- [Goal]: Pick out each line of the records that contains the string "navigation" and copy it, treating uppercase and lowercase letters as different.

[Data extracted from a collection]
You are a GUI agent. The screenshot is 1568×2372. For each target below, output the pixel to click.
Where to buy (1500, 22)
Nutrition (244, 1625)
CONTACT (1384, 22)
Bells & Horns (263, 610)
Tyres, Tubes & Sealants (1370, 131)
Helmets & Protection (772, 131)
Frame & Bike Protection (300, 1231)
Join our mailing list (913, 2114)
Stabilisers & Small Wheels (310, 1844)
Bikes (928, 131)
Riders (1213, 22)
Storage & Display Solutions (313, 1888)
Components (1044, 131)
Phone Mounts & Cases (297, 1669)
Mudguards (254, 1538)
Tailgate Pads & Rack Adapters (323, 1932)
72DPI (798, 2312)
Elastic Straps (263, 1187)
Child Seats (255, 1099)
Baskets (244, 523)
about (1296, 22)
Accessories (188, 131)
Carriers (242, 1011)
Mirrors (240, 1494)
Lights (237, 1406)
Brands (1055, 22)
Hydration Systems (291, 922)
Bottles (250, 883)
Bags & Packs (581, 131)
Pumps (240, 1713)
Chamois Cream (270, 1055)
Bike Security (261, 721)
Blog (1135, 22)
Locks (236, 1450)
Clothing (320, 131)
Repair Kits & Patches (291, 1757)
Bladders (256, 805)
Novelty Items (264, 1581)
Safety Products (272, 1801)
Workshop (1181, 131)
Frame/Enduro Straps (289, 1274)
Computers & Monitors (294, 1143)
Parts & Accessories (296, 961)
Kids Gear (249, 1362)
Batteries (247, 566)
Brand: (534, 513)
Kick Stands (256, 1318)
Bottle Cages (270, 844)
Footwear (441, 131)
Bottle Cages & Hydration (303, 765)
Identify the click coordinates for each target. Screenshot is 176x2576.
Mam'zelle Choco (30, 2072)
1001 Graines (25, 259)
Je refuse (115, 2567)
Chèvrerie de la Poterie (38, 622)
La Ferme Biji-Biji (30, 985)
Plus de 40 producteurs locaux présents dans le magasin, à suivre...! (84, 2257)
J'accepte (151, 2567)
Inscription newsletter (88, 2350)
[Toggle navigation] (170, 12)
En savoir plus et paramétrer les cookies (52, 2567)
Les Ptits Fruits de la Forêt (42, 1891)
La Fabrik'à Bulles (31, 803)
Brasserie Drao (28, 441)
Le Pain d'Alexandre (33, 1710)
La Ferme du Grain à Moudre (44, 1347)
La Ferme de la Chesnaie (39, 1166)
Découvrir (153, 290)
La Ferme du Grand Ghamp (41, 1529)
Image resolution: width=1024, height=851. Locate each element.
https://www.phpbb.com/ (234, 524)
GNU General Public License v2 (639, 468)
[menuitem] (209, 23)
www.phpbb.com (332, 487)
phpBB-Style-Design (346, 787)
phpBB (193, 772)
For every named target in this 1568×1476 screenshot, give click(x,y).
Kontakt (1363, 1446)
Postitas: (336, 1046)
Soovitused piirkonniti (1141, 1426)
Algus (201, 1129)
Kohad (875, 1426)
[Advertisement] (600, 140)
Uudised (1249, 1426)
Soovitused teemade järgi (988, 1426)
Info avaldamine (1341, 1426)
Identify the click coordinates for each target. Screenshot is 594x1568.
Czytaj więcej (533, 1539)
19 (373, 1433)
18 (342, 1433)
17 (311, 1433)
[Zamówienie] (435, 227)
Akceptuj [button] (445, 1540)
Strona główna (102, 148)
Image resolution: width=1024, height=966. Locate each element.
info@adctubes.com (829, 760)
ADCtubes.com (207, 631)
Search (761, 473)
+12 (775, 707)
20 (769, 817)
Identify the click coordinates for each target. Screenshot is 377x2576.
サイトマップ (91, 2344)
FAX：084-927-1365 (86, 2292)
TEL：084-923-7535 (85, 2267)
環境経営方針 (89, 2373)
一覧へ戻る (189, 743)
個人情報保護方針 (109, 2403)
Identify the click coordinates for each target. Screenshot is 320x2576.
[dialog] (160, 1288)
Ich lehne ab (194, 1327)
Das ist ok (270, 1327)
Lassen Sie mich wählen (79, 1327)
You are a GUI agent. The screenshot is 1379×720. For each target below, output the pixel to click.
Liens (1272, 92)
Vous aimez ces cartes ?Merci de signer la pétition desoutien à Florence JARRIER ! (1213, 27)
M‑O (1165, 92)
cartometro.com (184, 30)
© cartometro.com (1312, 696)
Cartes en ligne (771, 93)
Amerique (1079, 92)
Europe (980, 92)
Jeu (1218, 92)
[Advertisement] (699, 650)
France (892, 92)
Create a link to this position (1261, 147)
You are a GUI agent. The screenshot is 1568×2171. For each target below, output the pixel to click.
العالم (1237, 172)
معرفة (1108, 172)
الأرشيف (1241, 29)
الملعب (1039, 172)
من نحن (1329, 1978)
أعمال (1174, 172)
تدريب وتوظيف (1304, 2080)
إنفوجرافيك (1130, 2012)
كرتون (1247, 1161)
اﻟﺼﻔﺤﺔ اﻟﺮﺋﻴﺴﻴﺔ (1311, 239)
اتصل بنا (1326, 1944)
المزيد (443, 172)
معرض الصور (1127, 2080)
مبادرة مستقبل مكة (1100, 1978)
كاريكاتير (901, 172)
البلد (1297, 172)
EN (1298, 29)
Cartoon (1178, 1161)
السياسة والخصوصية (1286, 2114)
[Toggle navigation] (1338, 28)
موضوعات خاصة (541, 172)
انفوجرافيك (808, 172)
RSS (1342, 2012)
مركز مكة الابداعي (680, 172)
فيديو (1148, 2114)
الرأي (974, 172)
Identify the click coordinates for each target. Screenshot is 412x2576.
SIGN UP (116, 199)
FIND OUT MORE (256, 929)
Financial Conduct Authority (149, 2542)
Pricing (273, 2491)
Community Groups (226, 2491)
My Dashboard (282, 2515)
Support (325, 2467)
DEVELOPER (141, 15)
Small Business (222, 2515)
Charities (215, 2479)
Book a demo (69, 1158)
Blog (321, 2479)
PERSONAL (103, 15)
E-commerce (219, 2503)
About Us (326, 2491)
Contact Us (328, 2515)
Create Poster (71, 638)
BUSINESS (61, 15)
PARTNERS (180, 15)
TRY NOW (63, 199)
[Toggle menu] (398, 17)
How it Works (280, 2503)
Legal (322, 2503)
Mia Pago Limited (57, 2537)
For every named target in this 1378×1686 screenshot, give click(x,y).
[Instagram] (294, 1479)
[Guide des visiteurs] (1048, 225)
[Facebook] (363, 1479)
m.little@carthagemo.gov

- [Full answer]:
[Toggle navigation] (170, 12)
[Toggle navigation] (1338, 28)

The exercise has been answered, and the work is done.